▶ [Direction]:
Please rewrite every line of the items below as a numbered list, skipping blank lines and leaving the pictures out.

## begin Data for processing

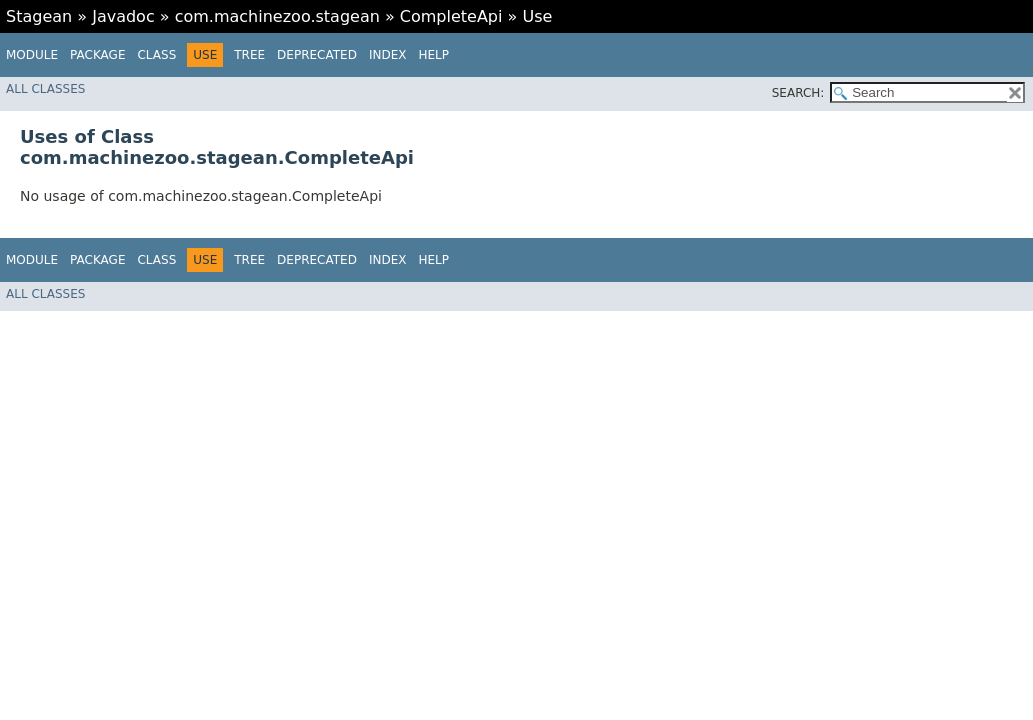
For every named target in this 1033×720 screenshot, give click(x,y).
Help (433, 55)
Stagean (39, 16)
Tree (249, 55)
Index (388, 55)
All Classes (45, 89)
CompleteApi (451, 16)
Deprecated (317, 55)
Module (32, 55)
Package (97, 55)
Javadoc (123, 16)
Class (156, 55)
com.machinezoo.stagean (277, 16)
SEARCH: (798, 93)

## end Data for processing

▶ [Result of this task]:
1. For every named target in this 1033×720 screenshot, give click(x,y).
2. Help (433, 55)
3. Stagean (39, 16)
4. Tree (249, 55)
5. Index (388, 55)
6. All Classes (45, 89)
7. CompleteApi (451, 16)
8. Deprecated (317, 55)
9. Module (32, 55)
10. Package (97, 55)
11. Javadoc (123, 16)
12. Class (156, 55)
13. com.machinezoo.stagean (277, 16)
14. SEARCH: (798, 93)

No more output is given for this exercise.